Friday, March 6, 2009

Chinese Central Bank Governor Zhou Xiaochuan Pledges Fast, Forceful Policies for China Growth

By Li Yanping and Luo Jun, published on Bloomberg.com, March 6, 2009

Chinese central bank Governor Zhou Xiaochuan pledged fast and forceful policies to restore confidence and prevent the global financial crisis from deepening the nation’s economic slump.

“If we act slowly and less decisively, we’re likely to see what happened in other countries: a slide in confidence,” Zhou said at briefing in Beijing. The central bank has “ample room” to fine-tune monetary policy after a record surge in lending in January, he said.

The central banker said he saw “signs of stabilization and recovery” in the world’s third-biggest economy, echoing Premier Wen Jiabao’s confidence that the nation’s 8 percent growth target for 2009 remains within reach. Collapsing exports because of the global recession have dragged growth to the weakest pace in seven years and cost the jobs of 20 million migrant workers.

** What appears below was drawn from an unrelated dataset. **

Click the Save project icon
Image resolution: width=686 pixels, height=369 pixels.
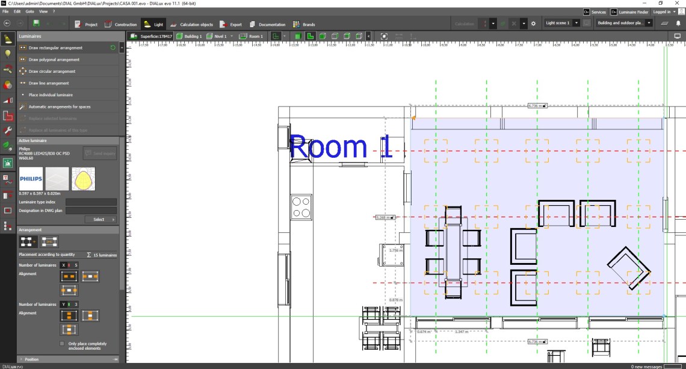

“This isn’t the time to be cautious with the measures you roll out, it’s time to overdo it,” said Dariusz Kowalczyk, chief investment strategist at SJS Markets Ltd. in Hong Kong. “The outlook for the global economy has deteriorated dramatically.”

The Shanghai Composite Index closed 1.3 percent lower on concern that the global recession is deepening. The yuan was little changed against the dollar as of 4:48 p.m. in Shanghai.

Premier Wen restated the 8 percent target in an annual speech to China’s parliament yesterday, the equivalent of a U.S. State of the Union address.

Slump in Confidence

Fast and forceful policies are preferable to “prevent confidence slumping during the financial crisis,” Zhou said.

China’s confidence contrasts with U.S. Treasury Secretary Timothy Geithner’s warning yesterday that his nation’s recession is deepening as it starts a $787 billion stimulus program of public works.

China’s official manufacturing index rose for a third month in February, from a record low in November. Initial public offerings of shares may resume, the nation’s securities regulator said today. Wen has cited growth in power output and consumption, loans and retail sales as positive signs.

Chinese banks doled out a record 1.62 trillion yuan ($237 billion) of loans in January and more than 800 billion yuan last month, Liu Mingkang, chairman of the China Banking Regulatory Commission, said in Beijing yesterday. The regulator plans to conduct spot checks of bank loan books to “ensure quality of growth,” Liu said.

Lending Quotas

Loans and money supply may have grown too quickly, Zhou said, after China cut interest rates, scrapped quotas limiting lending and pressed banks to support a 4 trillion yuan stimulus package. The jump in lending exceeded the central bank’s expectations, he said.

The government will study the results of its existing stimulus package before deciding whether to take any new measures, Zhang Ping, head of the National Development and Reform Commission, said in Beijing today.

The People’s Bank of China cut interest rates five times in the final four months of last year, including the biggest single reduction since the 1997-98 Asian financial crisis, leaving the benchmark one-year lending rate at 5.31 percent. There have been no cuts in 2009.

China needs “stable and relatively fast growth” to create jobs, boost incomes and ensure social stability, Premier Wen said yesterday.

Not everyone is convinced that China will meet its 8 percent goal.

Lower Growth Forecasts

The 6.8 percent gain in the fourth quarter was down from 9 percent for all of 2008 and 13 percent for 2007. The International Monetary Fund forecasts the economy will grow 6.7 percent in 2009, the least in almost two decades.

Economist Kowalczyk sees a 6 percent expansion this year and warns that surging unemployment may undermine social stability if the government fails to do more to boost growth.

China’s exports may have fallen 20 percent in February from a year earlier, the 21st Century Business Herald newspaper reported today, citing an unidentified trade official. Imports may have also fallen 20 percent last month, it said.

The nation’s trade surplus for February may be $7 billion, the newspaper reported. That would be less than a fifth of the size of January’s surplus.

“China’s economic conditions may appear less dismal than its Asian peers, but the government’s growth target of eight percent seems too optimistic,” said Sherman Chan, a Sydney- based economist at Moody’s Economy.Com.